Just in case you still harboured any doubts as to the legitimacy of my contempt for the Modern Award system and the current four-year review, take a moment to visit the dedicated pages set up by the FWC. No really. You won’t believe what you’ll find. My favourite is this one Headed ‘Alleged NES Inconsistencies’, this page summarises all of the (alleged) inconsistencies found between the contents of the 122 Modern Awards and the 10 National Employment Standards (NES). How many do you think there are? 47 pages worth.
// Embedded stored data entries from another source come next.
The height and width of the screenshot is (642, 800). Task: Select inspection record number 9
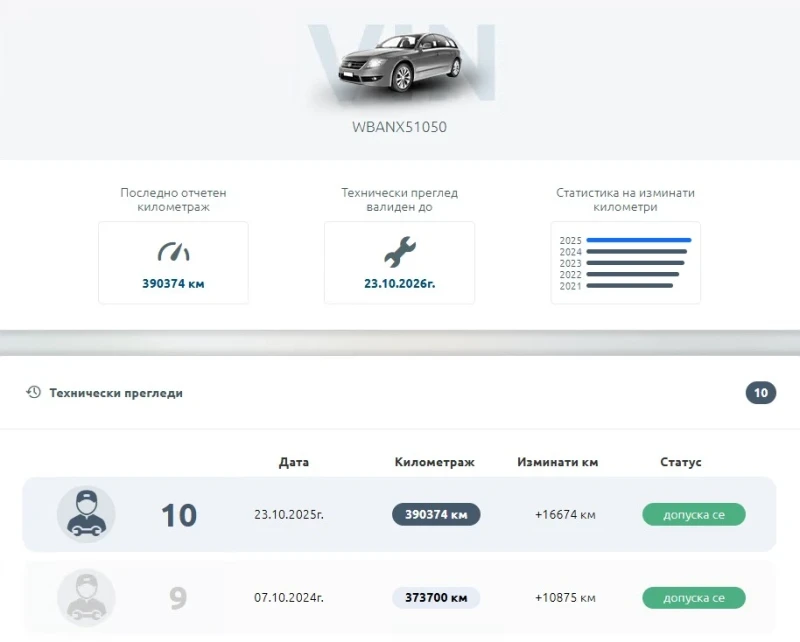coord(178,597)
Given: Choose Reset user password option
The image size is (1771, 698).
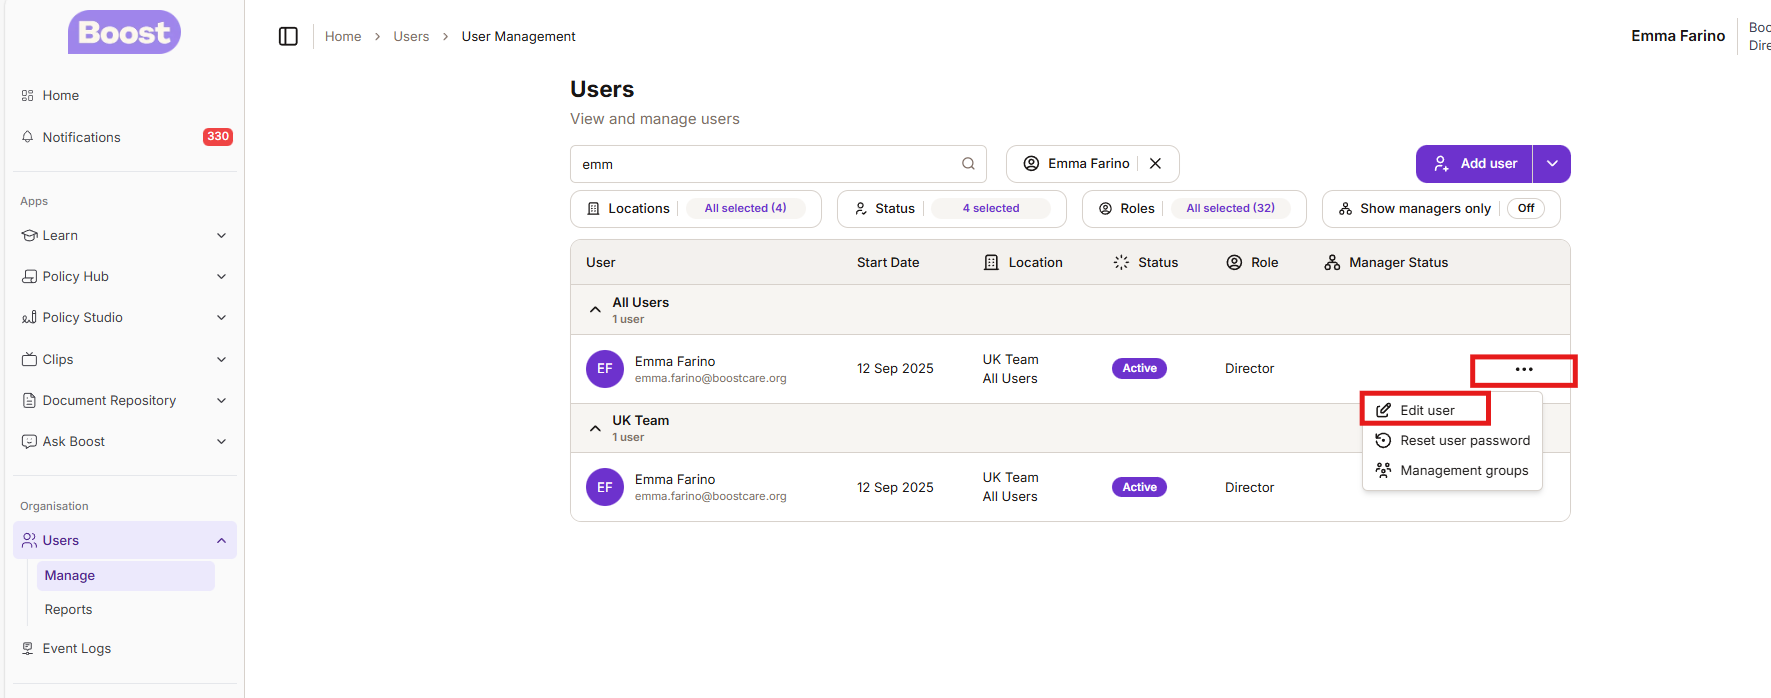Looking at the screenshot, I should (x=1464, y=440).
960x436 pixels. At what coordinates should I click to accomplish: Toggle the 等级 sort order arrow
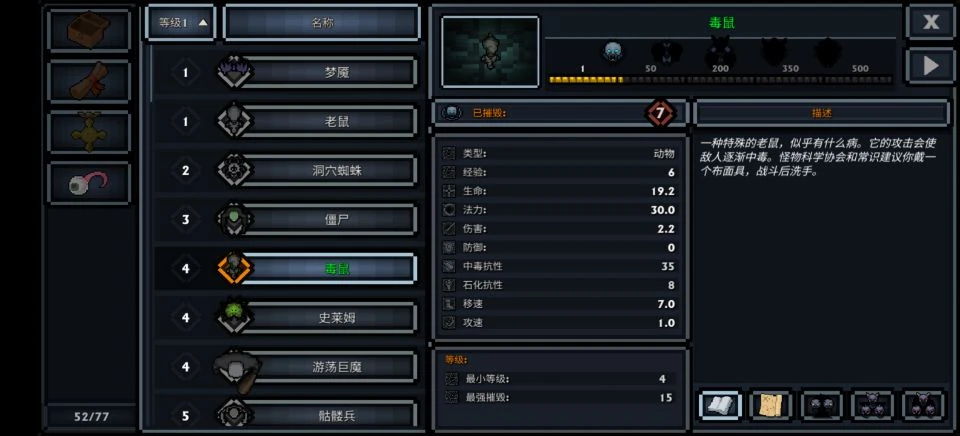[x=181, y=23]
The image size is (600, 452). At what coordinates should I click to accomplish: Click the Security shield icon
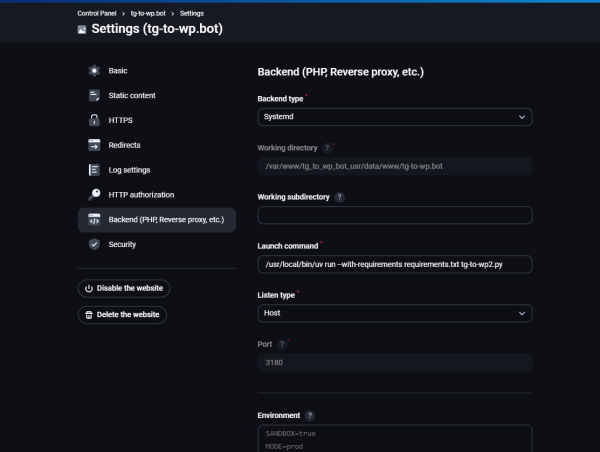click(x=94, y=244)
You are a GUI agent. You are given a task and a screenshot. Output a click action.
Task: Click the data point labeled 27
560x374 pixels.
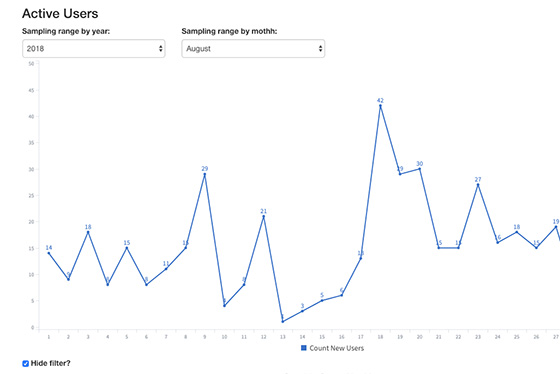click(x=478, y=185)
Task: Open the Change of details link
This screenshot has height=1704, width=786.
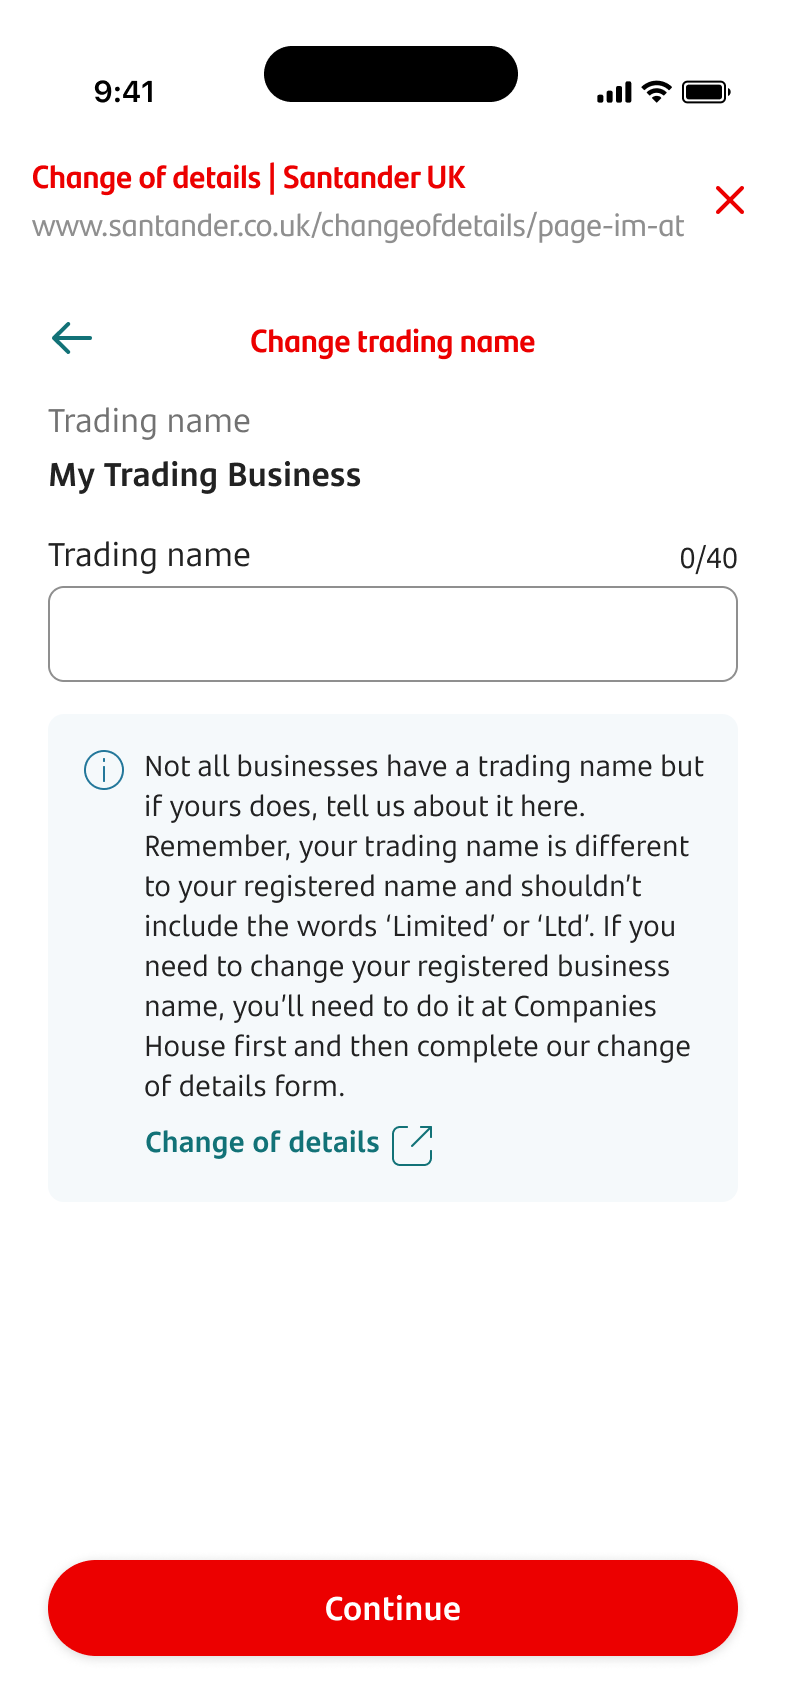Action: click(262, 1143)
Yes, 47 pages of (alleged) inconsistencies between the legal obligations imposed on employers by the NES and the legal obligations imposed by the Modern Awards.

Quite a remarkable achievement really given that the Modern Awards and the NES were created simultaneously.

If you’ve still got any free time after reading the 47 pages of (alleged) inconsistencies – and if you haven’t already lost the will to go on – why not read the ACTU’s press release demanding that the FWC also force every employer to provide their employees with 10 days’ paid ‘Domestic Violence Leave’ per year.

Given that the unions clearly have no intention of ever joining the real world, perhaps now is a good time for me to reassert the need for the immediate creation of a dedicated Modern Award for small businesses. I’ll write more about that – and the ACTU’s latest thought bubble – in future blogs.